§ **MATERIAL TO PROCESS**

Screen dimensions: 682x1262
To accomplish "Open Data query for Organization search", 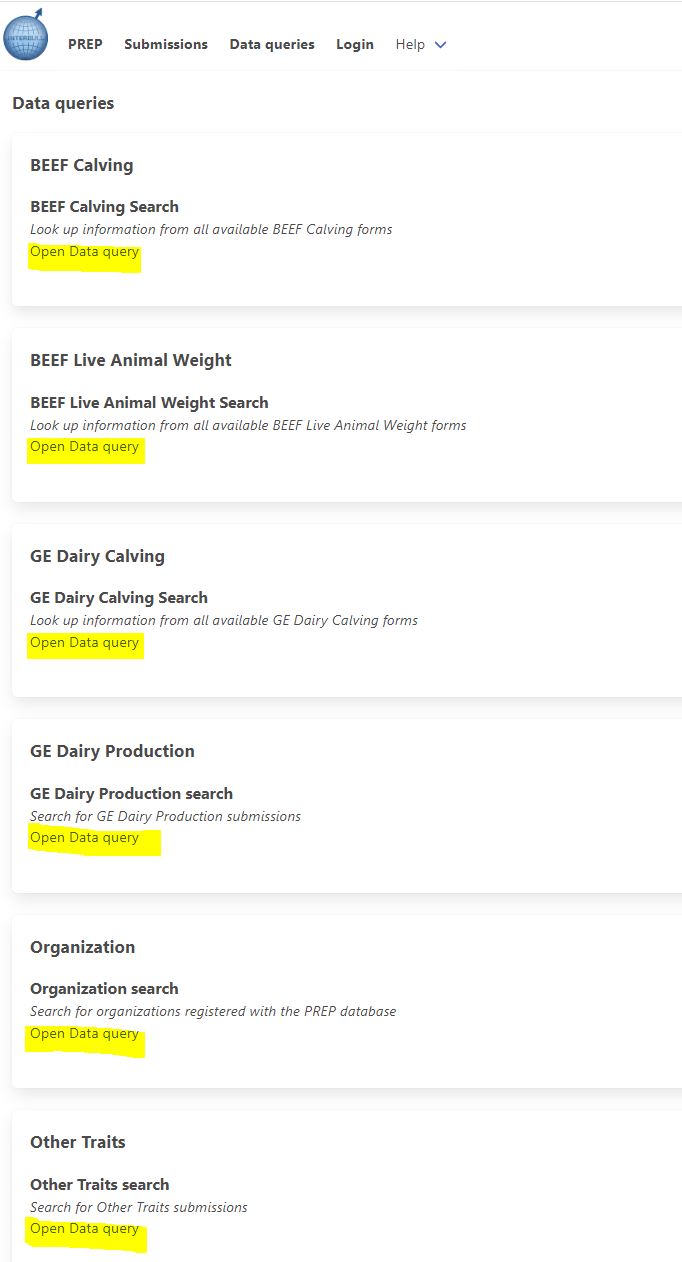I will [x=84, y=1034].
---
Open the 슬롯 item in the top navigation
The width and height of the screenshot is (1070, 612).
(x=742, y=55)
--
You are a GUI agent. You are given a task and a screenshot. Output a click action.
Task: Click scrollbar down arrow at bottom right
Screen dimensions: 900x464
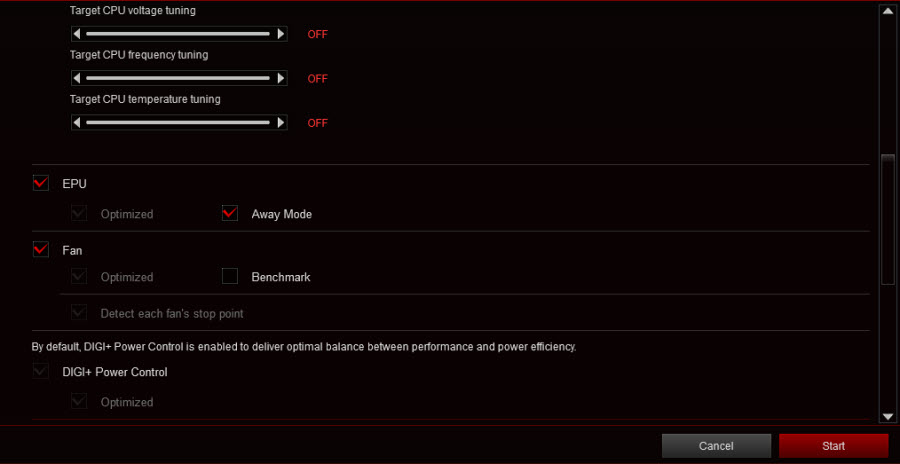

§ **EXERCISE AIM**
Find out how many lines above hold "dimensions". Write only the number.

§ **REPLY TO THE EXERCISE**
2